Много говорили люди. И вдруг кто-то вспомнил:
— А сын Тугая жив?
— Ии, живой еще. Даже охотником настоящим стал.
— Говорили, что его Ивметун заберет.
— Келет не сразу забирают душу. — вмешался Тымнеквын. — Кто знает, может, еще что и случится.
— Летом на таннытскую землю поедет, чтобы еще лучше разбираться в чужеземных откровениях. Там его Ивметун не тронет. Далеко. Не любят наши духи чужих земель…
Долго обсуждались вести, привезенные Эвычем. Люди и верили и не верили, сомневались и колебались.
Решили выждать немного.
Весной открылось в Энмыне отделение Увэленского кооператива, нарт много пришло с товарами из Увэлена. А перед самым бездорожьем, когда вот-вот должны были тронуться реки, приехал в Инрылин на трех нартах начальник Энмынского кооператива Глебов. Говорил, что по всем стойбищам проедет, узнает, какие товары людям нужны, предлагал вступать в кооператив. Но боялись, инрылинцы, не верили.

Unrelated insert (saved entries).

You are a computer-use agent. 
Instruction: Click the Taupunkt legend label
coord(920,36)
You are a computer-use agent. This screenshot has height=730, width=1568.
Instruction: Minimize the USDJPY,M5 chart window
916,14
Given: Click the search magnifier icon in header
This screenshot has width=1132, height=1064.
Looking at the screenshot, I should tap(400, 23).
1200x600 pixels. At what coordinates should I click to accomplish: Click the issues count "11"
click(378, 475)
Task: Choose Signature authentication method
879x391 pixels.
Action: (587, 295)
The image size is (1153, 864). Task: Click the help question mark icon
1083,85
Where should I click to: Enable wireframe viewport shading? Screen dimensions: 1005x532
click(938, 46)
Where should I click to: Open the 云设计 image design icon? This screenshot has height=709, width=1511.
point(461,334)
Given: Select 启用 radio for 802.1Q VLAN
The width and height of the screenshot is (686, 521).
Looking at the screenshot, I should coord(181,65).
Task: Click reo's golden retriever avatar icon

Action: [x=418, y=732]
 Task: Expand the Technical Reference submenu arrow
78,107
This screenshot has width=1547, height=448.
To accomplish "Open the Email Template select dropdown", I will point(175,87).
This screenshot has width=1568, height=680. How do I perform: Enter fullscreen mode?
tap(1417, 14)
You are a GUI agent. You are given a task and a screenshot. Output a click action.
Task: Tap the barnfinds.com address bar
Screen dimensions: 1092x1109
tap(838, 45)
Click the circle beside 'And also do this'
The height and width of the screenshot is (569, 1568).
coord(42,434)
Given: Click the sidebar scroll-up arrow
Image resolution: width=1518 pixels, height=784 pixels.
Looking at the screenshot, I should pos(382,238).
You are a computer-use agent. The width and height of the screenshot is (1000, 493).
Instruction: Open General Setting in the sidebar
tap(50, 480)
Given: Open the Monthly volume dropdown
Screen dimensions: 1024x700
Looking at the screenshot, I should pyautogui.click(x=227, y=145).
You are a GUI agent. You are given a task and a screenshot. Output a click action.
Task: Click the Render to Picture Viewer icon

— Нарт только много надо, чтобы можно было возить товары по стойбищам, — пожаловался Глебов Тымнеквыну и предложил Антымавле стать каюром.
— Коо, — неопределенно ответил Антымавле.
Антымавле — торговый человек
Бежит по снегу шестерка собак. Покачивается нарта на застругах. Доволен собаками Антымавле. Хорошо их выращивает Имлинэ. Не перекармливает, но держит всегда сытыми. Не допустит, чтобы собаки на ночь на улице оставались, заведет их в чоттагин. У нерадивых хозяев собаки пакостят: ремни едят, края шкуры у яранг обгрызают, постромки жуют. Нельзя таких собак без присмотра оставить, а за своих Антымавле не беспокоится.